As we celebrate the New Year and I approach a milestone birthday (50?), I realize more than ever that "getting old ain’t for sissies." It requires courage, grace, grit, persistence, and optimism to fight off the "inconveniences" of aging.


My body certainly isn't what it was 30 years ago. The aging process has not been kind to me. There isn't a single part of my body that hasn't been affected. From the bottom up, I have bunions, back pain, bursitis, and baldness. (And those are just a few of my maladies that begin with "B." I won't bore you with the rest of my “alphabet soup” of ailments.) Fortunately, there are several recent books that have helped me come to grips with the aging process.
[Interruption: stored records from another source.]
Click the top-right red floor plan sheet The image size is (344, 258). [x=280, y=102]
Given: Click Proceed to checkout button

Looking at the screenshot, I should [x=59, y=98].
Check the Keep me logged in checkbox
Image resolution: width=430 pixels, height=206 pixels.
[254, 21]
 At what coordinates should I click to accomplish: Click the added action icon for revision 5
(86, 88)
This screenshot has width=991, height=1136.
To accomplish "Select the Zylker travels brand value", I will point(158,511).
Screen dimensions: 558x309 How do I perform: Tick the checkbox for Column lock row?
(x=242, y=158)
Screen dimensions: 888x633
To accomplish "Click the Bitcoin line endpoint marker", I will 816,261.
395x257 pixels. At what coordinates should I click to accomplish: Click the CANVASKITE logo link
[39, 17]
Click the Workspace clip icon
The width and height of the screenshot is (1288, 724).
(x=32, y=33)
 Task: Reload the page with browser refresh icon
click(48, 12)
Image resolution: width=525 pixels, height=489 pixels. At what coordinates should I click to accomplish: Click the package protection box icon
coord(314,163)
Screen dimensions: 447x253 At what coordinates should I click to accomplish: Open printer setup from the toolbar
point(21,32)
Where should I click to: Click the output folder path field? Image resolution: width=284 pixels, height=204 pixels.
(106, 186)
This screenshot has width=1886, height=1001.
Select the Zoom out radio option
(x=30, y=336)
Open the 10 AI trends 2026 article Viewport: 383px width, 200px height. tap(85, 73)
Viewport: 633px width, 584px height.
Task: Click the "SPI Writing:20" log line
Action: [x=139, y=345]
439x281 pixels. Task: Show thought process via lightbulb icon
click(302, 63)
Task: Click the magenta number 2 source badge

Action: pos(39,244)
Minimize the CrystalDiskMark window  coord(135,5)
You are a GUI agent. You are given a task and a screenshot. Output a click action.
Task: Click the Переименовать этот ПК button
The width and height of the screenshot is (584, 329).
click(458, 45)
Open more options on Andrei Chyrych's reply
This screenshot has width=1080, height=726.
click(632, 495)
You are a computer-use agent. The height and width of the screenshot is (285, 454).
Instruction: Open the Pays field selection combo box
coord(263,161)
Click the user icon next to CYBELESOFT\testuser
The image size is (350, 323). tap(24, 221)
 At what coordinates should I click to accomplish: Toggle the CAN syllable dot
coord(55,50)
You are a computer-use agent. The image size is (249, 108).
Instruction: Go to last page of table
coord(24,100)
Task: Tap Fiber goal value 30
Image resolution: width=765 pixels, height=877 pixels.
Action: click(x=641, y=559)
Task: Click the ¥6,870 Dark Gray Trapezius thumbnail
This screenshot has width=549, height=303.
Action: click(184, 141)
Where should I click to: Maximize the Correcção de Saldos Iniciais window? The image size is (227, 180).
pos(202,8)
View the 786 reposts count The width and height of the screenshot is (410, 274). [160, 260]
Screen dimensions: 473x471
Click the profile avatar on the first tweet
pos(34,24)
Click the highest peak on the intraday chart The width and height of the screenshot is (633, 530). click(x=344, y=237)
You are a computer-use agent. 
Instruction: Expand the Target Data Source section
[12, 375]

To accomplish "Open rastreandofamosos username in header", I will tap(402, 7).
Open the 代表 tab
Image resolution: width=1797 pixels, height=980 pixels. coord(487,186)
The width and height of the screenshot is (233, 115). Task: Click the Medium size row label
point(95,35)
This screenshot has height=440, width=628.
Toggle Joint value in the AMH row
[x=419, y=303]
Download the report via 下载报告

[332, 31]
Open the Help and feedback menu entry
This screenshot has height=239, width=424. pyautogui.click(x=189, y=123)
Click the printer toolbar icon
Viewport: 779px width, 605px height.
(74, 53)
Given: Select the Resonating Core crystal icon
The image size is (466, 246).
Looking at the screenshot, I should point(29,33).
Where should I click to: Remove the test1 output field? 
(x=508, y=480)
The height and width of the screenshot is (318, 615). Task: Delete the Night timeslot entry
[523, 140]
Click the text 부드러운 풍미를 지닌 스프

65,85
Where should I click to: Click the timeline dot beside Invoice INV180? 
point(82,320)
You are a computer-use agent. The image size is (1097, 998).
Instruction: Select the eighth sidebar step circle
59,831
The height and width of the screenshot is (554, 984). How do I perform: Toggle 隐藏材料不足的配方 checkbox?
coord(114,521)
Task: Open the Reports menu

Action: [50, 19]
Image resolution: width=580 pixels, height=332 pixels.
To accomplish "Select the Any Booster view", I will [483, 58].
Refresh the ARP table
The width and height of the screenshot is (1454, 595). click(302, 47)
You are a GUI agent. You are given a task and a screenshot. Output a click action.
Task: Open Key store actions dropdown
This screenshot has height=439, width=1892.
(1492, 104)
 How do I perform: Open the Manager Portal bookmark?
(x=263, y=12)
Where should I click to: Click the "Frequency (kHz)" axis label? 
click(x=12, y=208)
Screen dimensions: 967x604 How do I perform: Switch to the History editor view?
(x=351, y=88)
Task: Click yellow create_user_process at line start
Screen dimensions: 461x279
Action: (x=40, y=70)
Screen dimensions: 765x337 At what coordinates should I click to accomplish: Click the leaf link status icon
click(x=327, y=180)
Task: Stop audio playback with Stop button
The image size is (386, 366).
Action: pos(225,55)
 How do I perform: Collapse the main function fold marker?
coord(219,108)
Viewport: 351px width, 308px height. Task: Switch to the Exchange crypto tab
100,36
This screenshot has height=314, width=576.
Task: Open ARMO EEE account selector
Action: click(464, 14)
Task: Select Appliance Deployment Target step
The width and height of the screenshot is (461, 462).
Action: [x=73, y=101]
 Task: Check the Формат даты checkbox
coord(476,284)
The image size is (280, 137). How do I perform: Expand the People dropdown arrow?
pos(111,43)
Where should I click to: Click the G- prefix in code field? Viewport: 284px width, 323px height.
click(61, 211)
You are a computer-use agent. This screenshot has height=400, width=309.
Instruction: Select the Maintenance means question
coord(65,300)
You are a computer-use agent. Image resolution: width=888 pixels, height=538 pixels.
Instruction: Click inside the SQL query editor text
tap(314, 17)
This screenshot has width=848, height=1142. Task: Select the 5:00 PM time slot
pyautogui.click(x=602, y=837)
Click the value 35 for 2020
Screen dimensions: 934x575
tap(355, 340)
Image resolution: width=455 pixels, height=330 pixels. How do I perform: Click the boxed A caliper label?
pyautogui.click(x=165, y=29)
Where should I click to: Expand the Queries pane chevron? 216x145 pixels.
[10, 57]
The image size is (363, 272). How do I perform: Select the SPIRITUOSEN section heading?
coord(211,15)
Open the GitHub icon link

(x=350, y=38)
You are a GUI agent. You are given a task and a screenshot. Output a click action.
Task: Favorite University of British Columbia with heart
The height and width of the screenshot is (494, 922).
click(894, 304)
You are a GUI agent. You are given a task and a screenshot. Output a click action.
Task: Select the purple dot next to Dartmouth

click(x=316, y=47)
Michael Kinsley’s Old Age: A Beginner's Guide is just that: a handy guide on what we're in for as our bodies start to fail us. It's  "irreverent, wise, and laugh-out-loud funny about living long enough for your organs to start to betray you." Kinsley, who has Parkinson's disease, and thus, has started the aging process earlier than most, answers the questions all baby boomers are likely to face if they live long enough.


For example, "Is being alive all that desirable if you're alive only in the technical sense?” Baby boomers are a competitive group. Since one in three boomers will develop dementia, the competition may not be about longevity but about dying before you “lose your marbles."


In the end, all you’ve got is "how you will be remembered after you die." When you die, "all that will be left of you is people's memory of you, which is to say, your reputation." If you want to be remembered as a good person, try to be one now. As a wise person once said, "live your life like you’re going to die tomorrow,” because, unfortunately, one day that will be true. Will boomers be remembered as worthy successors to "the greatest generation?" Only time will tell, but I hope so.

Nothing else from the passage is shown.